● **What to produce**: Can you write out every line of the records below word for word, with no changes?

=== Exercise data ===

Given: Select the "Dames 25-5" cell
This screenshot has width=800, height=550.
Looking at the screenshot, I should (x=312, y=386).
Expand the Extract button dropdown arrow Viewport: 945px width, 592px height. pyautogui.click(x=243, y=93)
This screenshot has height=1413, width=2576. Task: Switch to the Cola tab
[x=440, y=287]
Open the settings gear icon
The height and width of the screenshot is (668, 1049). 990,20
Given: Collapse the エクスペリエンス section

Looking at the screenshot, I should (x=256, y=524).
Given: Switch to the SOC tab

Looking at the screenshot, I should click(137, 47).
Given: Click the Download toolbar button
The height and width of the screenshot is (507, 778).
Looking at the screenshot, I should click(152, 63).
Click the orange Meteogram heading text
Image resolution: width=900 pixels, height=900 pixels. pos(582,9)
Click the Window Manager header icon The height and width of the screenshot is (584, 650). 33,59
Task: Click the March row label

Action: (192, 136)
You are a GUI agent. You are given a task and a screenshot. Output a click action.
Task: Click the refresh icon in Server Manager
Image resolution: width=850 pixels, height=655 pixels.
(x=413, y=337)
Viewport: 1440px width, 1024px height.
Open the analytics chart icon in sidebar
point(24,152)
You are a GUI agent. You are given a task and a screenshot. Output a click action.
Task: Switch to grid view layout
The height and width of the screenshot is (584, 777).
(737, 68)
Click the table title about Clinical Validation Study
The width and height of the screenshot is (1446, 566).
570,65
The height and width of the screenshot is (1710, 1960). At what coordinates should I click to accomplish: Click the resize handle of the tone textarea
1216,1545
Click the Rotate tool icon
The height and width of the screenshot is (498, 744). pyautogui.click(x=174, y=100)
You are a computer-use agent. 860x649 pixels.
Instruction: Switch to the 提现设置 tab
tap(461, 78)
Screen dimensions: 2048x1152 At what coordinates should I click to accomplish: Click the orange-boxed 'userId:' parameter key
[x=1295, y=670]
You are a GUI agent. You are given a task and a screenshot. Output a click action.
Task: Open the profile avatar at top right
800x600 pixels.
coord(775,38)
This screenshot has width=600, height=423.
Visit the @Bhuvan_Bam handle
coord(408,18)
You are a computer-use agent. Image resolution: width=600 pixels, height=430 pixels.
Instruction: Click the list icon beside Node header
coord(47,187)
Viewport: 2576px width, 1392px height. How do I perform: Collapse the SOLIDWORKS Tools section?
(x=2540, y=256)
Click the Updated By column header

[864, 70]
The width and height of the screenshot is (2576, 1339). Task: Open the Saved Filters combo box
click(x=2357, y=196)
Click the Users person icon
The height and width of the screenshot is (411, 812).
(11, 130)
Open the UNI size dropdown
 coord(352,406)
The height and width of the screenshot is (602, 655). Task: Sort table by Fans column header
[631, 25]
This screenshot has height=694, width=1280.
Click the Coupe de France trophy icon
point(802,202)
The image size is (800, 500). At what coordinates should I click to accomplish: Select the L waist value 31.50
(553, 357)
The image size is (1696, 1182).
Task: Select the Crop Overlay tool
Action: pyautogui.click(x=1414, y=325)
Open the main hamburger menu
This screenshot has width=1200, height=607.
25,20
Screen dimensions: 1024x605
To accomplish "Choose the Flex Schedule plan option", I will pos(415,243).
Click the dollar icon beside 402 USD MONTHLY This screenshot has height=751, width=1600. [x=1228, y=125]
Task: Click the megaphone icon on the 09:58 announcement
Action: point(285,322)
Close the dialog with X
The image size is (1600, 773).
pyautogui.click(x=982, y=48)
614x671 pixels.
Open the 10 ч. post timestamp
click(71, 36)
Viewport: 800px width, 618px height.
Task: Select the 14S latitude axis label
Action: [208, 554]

===

● **Answer to the problem**:
Given: Select the "Dames 25-5" cell
This screenshot has width=800, height=550.
Looking at the screenshot, I should (x=312, y=386).
Expand the Extract button dropdown arrow Viewport: 945px width, 592px height. pyautogui.click(x=243, y=93)
This screenshot has height=1413, width=2576. Task: Switch to the Cola tab
[x=440, y=287]
Open the settings gear icon
The height and width of the screenshot is (668, 1049). 990,20
Given: Collapse the エクスペリエンス section

Looking at the screenshot, I should (x=256, y=524).
Given: Switch to the SOC tab

Looking at the screenshot, I should click(137, 47).
Given: Click the Download toolbar button
The height and width of the screenshot is (507, 778).
Looking at the screenshot, I should click(152, 63).
Click the orange Meteogram heading text
Image resolution: width=900 pixels, height=900 pixels. pos(582,9)
Click the Window Manager header icon The height and width of the screenshot is (584, 650). 33,59
Task: Click the March row label

Action: (192, 136)
You are a GUI agent. You are given a task and a screenshot. Output a click action.
Task: Click the refresh icon in Server Manager
Image resolution: width=850 pixels, height=655 pixels.
(x=413, y=337)
Viewport: 1440px width, 1024px height.
Open the analytics chart icon in sidebar
point(24,152)
You are a GUI agent. You are given a task and a screenshot. Output a click action.
Task: Switch to grid view layout
The height and width of the screenshot is (584, 777).
(737, 68)
Click the table title about Clinical Validation Study
The width and height of the screenshot is (1446, 566).
570,65
The height and width of the screenshot is (1710, 1960). At what coordinates should I click to accomplish: Click the resize handle of the tone textarea
1216,1545
Click the Rotate tool icon
The height and width of the screenshot is (498, 744). pyautogui.click(x=174, y=100)
You are a computer-use agent. 860x649 pixels.
Instruction: Switch to the 提现设置 tab
tap(461, 78)
Screen dimensions: 2048x1152 At what coordinates should I click to accomplish: Click the orange-boxed 'userId:' parameter key
[x=1295, y=670]
You are a GUI agent. You are given a task and a screenshot. Output a click action.
Task: Open the profile avatar at top right
800x600 pixels.
coord(775,38)
This screenshot has width=600, height=423.
Visit the @Bhuvan_Bam handle
coord(408,18)
You are a computer-use agent. Image resolution: width=600 pixels, height=430 pixels.
Instruction: Click the list icon beside Node header
coord(47,187)
Viewport: 2576px width, 1392px height. How do I perform: Collapse the SOLIDWORKS Tools section?
(x=2540, y=256)
Click the Updated By column header

[864, 70]
The width and height of the screenshot is (2576, 1339). Task: Open the Saved Filters combo box
click(x=2357, y=196)
Click the Users person icon
The height and width of the screenshot is (411, 812).
(11, 130)
Open the UNI size dropdown
 coord(352,406)
The height and width of the screenshot is (602, 655). Task: Sort table by Fans column header
[631, 25]
This screenshot has height=694, width=1280.
Click the Coupe de France trophy icon
point(802,202)
The image size is (800, 500). At what coordinates should I click to accomplish: Select the L waist value 31.50
(553, 357)
The image size is (1696, 1182).
Task: Select the Crop Overlay tool
Action: pyautogui.click(x=1414, y=325)
Open the main hamburger menu
This screenshot has width=1200, height=607.
25,20
Screen dimensions: 1024x605
To accomplish "Choose the Flex Schedule plan option", I will pos(415,243).
Click the dollar icon beside 402 USD MONTHLY This screenshot has height=751, width=1600. [x=1228, y=125]
Task: Click the megaphone icon on the 09:58 announcement
Action: point(285,322)
Close the dialog with X
The image size is (1600, 773).
pyautogui.click(x=982, y=48)
614x671 pixels.
Open the 10 ч. post timestamp
click(71, 36)
Viewport: 800px width, 618px height.
Task: Select the 14S latitude axis label
Action: [208, 554]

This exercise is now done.